The trend of awesome service and tasty food only continued with our first course. I ordered the Donegal smoked haddock chowder with chorizo and samphire. It was delicious - the rich, buttery broth and smooth bites of haddock balanced perfectly with the crunch of the samphire and spice of the chorizo.
The chowder’s only flaw was that it came in a portion big enough to feed a family of four. This would have been a fantastic main course for a lunch or light dinner, but should probably have been pared down a bit for an appetizer.
My friend’s first course would also have been a satisfying main. He ordered the hake, which came wrapped in Parma ham, and served with a fish cake on the side in a caper sauce.
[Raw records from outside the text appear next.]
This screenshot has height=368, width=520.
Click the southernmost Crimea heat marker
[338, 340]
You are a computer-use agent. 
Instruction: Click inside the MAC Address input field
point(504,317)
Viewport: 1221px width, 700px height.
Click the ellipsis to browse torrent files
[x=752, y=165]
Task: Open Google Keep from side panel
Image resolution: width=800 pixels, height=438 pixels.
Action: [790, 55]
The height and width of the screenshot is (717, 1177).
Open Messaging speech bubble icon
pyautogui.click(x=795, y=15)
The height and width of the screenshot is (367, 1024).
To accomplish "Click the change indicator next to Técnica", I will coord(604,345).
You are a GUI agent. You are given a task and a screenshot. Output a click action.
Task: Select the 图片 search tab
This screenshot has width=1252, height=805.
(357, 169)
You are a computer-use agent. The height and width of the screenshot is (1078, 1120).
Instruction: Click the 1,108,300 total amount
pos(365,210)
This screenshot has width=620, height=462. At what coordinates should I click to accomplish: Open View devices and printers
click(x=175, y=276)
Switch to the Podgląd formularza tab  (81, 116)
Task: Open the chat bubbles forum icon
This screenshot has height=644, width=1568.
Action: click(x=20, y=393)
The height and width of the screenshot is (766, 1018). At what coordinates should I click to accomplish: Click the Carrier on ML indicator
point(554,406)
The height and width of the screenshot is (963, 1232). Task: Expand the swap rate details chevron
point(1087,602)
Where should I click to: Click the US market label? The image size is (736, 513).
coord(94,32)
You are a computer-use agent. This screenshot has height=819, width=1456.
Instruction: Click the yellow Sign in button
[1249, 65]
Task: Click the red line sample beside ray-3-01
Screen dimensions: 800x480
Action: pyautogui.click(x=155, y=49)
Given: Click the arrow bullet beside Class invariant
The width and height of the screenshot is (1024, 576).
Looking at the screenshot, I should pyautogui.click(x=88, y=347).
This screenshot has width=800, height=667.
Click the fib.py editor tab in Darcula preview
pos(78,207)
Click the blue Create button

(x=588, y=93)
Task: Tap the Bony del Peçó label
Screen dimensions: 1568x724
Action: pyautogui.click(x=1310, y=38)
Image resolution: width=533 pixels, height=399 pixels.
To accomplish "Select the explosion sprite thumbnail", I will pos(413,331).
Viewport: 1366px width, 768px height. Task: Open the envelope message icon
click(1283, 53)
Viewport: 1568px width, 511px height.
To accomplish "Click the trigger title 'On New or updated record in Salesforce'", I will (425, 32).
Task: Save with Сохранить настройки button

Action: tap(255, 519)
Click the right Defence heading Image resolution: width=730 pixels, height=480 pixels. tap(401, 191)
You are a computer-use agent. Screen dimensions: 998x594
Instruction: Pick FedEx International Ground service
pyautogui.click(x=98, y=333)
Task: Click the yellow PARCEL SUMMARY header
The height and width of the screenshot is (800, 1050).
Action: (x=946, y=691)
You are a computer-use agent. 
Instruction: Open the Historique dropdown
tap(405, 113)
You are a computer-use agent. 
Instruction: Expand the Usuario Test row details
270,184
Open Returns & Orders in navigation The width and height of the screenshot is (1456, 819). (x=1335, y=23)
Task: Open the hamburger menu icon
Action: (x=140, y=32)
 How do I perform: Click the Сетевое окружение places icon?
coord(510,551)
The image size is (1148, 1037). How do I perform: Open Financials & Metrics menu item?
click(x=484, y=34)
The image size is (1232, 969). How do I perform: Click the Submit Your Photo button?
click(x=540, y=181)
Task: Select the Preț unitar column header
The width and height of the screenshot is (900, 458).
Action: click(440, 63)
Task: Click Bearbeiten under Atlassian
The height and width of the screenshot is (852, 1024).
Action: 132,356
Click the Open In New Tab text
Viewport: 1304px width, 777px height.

Like mine, this dish was delicious but far too big, and this seemed to be the case with nearly every starter on the menu. The woman next to us ordered a chili and pancetta risotto to start, and it looked divine, but big enough to easily qualify as a main course.
Unfortunately, when our actual mains arrived, my friend and I found ourselves wishing we had stopped after the starter.
I ordered the chicken dish from the menu, a poussin served up with crispy rice, a savoury crème, and a saucisse of bacon and sweet potato.
I was impressed by the enormous complexity of all three of the sides served with this dish. The ball of rice was inventive, the saucisse multi-layered and interesting, and the crème practically otherworldly in its combination of savoury flavours, whipped texture, and baby pink colouring.
While I appreciated the effort it must have taken to come up with and to prepare these items, ultimately they were too complex. Instead of complementing each other they merely acted as distractions, making every bite a little bit confusing. The poussin had the same problems as the sides: its inventiveness as an ingredient trumped its actual taste.
My friend ordered the beef for his main and, despite a much simpler list of ingredients, also ran into problems..
His dish was essentially just a striploin of beef, potatoes, and green beans, but the menu’s trademark, problematic inventiveness had snuck in in the preparation of the meat. The steak was “twice cooked” and, as a result, heavily charred and very tough around the edges.
The meat grew increasingly tender in the center but also became decreasingly well done. My friend had ordered medium rare, and this was easily rare in the center – a trait neither he nor I minded, but that could certainly be a problem for anyone who likes their meat well done.
At the end of the day, despite the problems, there was a lot to like about The Vintage Kitchen. The atmosphere is very enjoyable, as the place is cosy and filled to the brim with eclectic decorations. They have a generous BYOW policy and even a BYO Vinyl policy - they’ll play any vinyl record you bring along and want to listen to.
It’s a cool place, and the service is, without a doubt, the best I’ve had all year. Even the relatively steep prices - €28 for two courses, €34 for three – make sense when you consider the number of seats in the restaurant, relative to the carefully selected list of inventive ingredients and dishes.
The Vintage Kitchen is a place where I’d love to hang out – I just might not go back for dinner.